From the Worldwide Faith News archives www.wfn.org
Episcopal Archives
From
ENS@ecunet.org
Date
01 Jun 2000 12:35:14
For more information contact:
James Solheim
jsolheim@dfms.org
212/922-5385
http://www.ecusa.anglican.org/ens
2000-108
Episcopal Archives launches plans for a new research center
by Kathryn McCormick
(ENS) The Archives of the Episcopal Church are looking
for a new home. After more than 40 years on the campus of
the Episcopal Theological Seminary of the Southwest in
Austin, Texas, the large (and growing) collections of group
histories, meeting records, letters, photographs and other
memorabilia of the life of the Episcopal Church must move
out of their present quarters to make way for the
seminary's growth. The seminary has set a 2005 deadline for
the archives' departure.
To the archives' director, Mark Duffy, this signals a
great opportunity.
"We were already planning to go to General Convention
to ask that a committee look at the options available for a
new space," he said. While the seminary board's decision
last February came as "a bit of a surprise," he added, it
was understandable. By 2005 the seminary's library will
have outgrown its building--even after the archives leave
the library floor they now occupy.
"The seminary was simply being honest with us," Duffy
said.
Five years is a relatively short time to find a new
location, draw up plans and move the archives, but the need
has been looming for years, he said. The material in the
collection now fills not only the seminary space but also
two warehouse storage units as well as some space in the
Episcopal Church Center in New York City.
"Neither the warehouse nor the church center has the
kind of temperature and humidity controls or the security
that are needed for good document storage," said Duffy,
adding that space is now at such a premium that he and his
staff are being forced to make tough decisions on what gets
sent to outside storage.
The collection is one that should be treated with
respect, he said.
Conservator named in 1835
The Episcopal Church was among the first of the
mainline Protestant churches to appoint a conservator,
Francis Lister Hawks, to pull together the young church's
scattered historical artifacts. Hawks went to work soon
after his job was created in 1835, and his collection,
including papers dating back to 1679, is at the heart of
the church's archives today.
Through the holdings a reader can trace the church's
emerging autonomy, search for identity, and its long record
of global mission.
Duffy pointed out that today 40 percent of the
visitors who come to do research in the archives are from
countries outside the U.S. "They are people who come to
Austin to study their own history," he said. "It
illustrates that we really are part of a larger communion."
Because of missionaries' eagerness to record the
cultures of the people to whom they had been sent, the
archives' photograph collection is one of the finest in the
country. A particular area of interest, Duffy said, is the
pictures of native peoples of Alaska.
"People keep asking when we will digitize those so
they can be available by computer," Duffy said. "That kind
of accessibility is exactly what we're working toward."

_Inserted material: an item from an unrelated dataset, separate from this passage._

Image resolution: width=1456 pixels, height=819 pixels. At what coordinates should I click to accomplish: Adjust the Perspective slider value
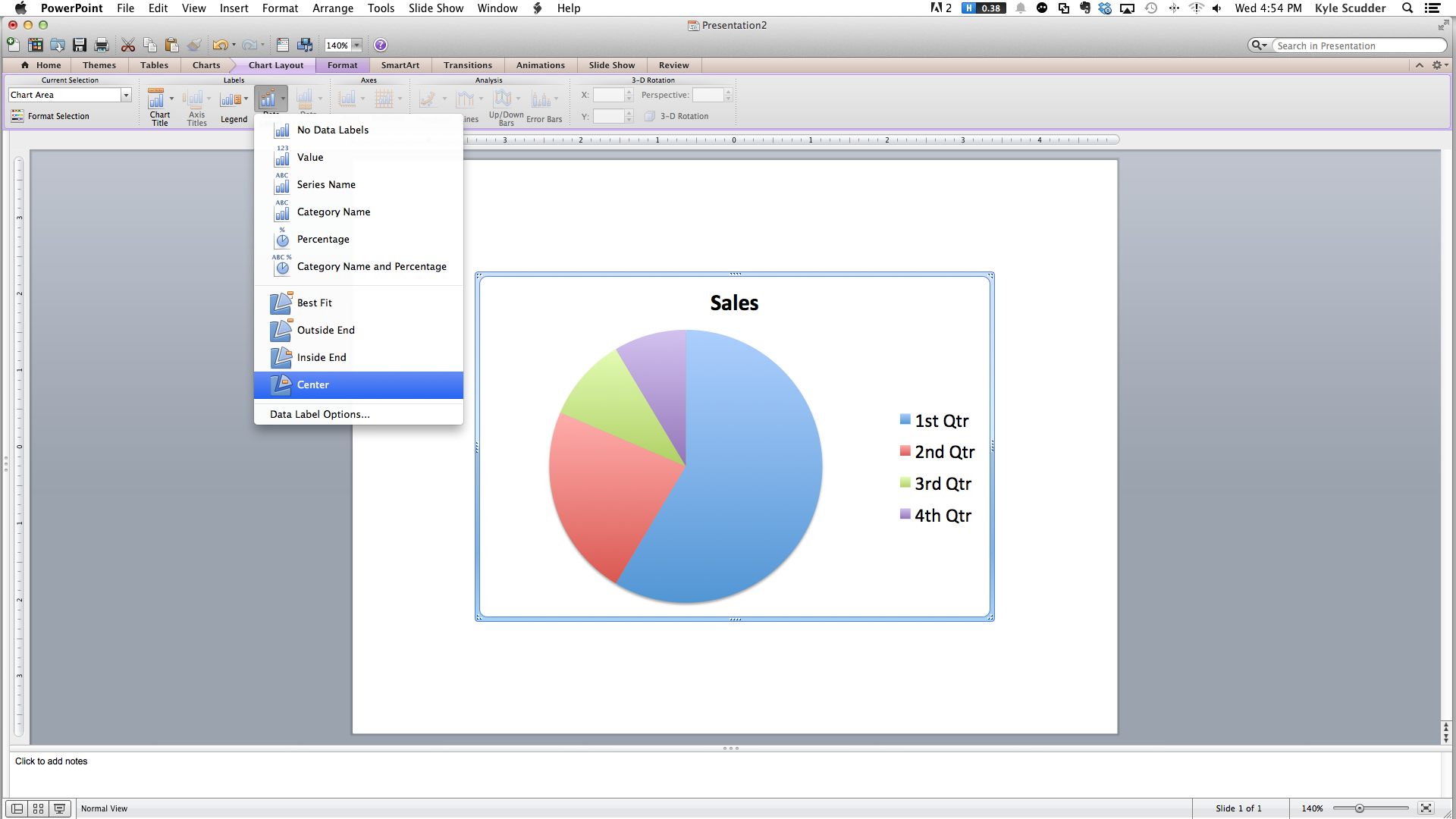click(729, 94)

Recent acquisitions included the personal papers of
Bishop John Maury Allin and Bishop John Shelby Spong, as
well as additional records of the administration of
Presiding Bishop Edmond Browning. The archives also
acquired the records of the Episcopal Society for Racial
and Cultural Unity (ESCRU), an organization that forcefully
confronted segregation in the church; the records of
Integrity, the gay and lesbian advocacy group, and of the
North Conway Institute, an interfaith network of education
and public policy advocacy on the issues of substance abuse
and alcoholism.
Research needs space
At this point, however, the Episcopal Church, once
nearly alone in launching an effort to preserve church
history, stands alone again as the only major faith group
without a building dedicated to housing its archival
resources, Duffy said. "It doesn't make sense for us to be
a completely stand-alone operation," he said. "We're
looking for space connected with a seminary, a college or a
cultural institution."
A new 35,000-square-foot facility, he points out,
would accommodate all the archives, with room for digital
conversion of documents and photos so that they are
accessible from anywhere. The space would also allow the
archives staff to organize educational programs focusing on
Anglican and Episcopal Church history.
"Even though we don't have a separate building, we are
probably further along than many other churches in making
the archives accessible," Duffy said, "but I think we will
make real progress during the next triennium."
The archives' board will ask General Convention to
support the drive toward improving its electronic
information resources and preservation effort.
An important step, Duffy said, will be taken during
June, when the archives go online to allow anyone to search
the records for resolutions from previous general
conventions.
A third resolution will ask that the archives
officially become "a central registry and place of deposit
for the national church's published and printed resources."
The resolution also urges dioceses to deposit copies of
their periodicals and other publications.
Duffy noted that a larger space would allow the
archives to work more with dioceses and parishes to
document and preserve the church's local stories.
"It's important to address this," Duffy said of the
archives' future. "So much of our faith is built on text,
on narrative, telling us where we've been. This isn't just
an old, past thing--it's a way of telling new stories."
--Kathryn McCormick is associate director of the Episcopal
Church's Office of News and Information.